Here we engineered the yeast in order to identify rapidly compounds among chemical libraries that can target specifically the mitochondrial or cytoplasmic NADPH-dependent electron transfer chains, both essential for the biogenesis of Fe-S proteins. Once the strains obtained, we screened a selection of compounds from the ICSN chemical library and hundreds of extracts from the ICSN strain extract library. The collection contains no commercially available compounds or compounds from commercial chemical libraries enabling the identification of novel agents. Three compounds and one extract were found to potentially inhibit the interaction between Arh1 and Yah1. A 3D model of the Arh1-Yah1 complex was generated using AlphaFold and docking experiment to establish the molecular mechanism of action of the three identified agents.
These compounds inhibited the growth of the yeast synergistically with the antimalarial primaquine known to target several Fe-S proteins. To discover further potential targets for combinatorial treatments with our compounds of interest, we developed tools (proximity-dependent biotin identification, Föster resonance energy transfer, functional genomics screening) to establish the protein network of the ferredoxin for which we have limited information.
Part of this work has been presented during the ICSN 602+ symposium and the Iron-Sulphur Proteins: Biogenesis, Regulation and Functions conference held in in 2022 in Gif-sur-Yvette (France) and Saint-Tropez (France) respectively.

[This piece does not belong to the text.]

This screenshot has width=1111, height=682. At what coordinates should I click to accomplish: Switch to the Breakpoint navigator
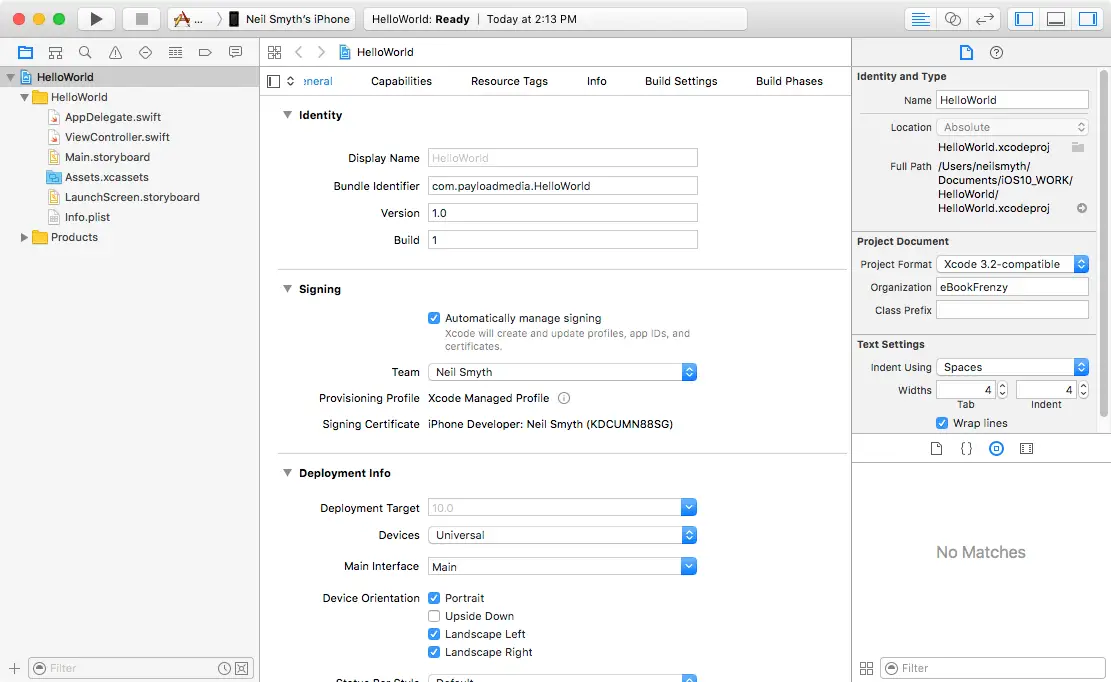205,52
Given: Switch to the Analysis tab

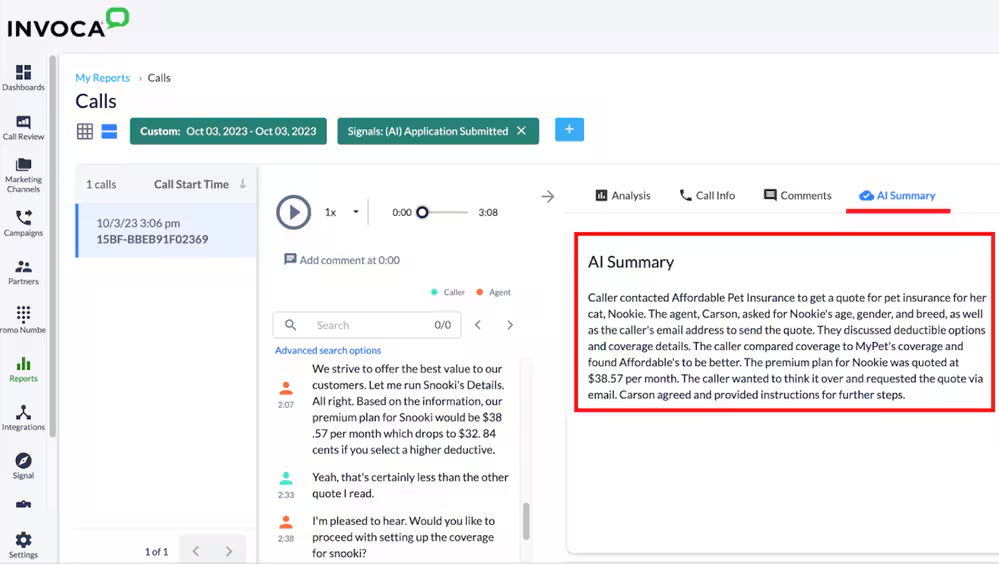Looking at the screenshot, I should coord(622,195).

In addition to finding novel strategies against fungal pathogens that have a major socio-economic impact, this project provided tools that could advance our current knowledge on the mitochondrial ferredoxin as our comprehension of this essential Fe-S protein is still partial.
Our data and tools will be important in other aspects of human health as humans possess two ferredoxins, FDX1 and FDX2 that were respectively found recently to be essential for the copper-dependent regulated cell death cuproptosis that is suggested to play a role in tumour suppression, and to associated to mitochondrial myopathy and neurological disorders.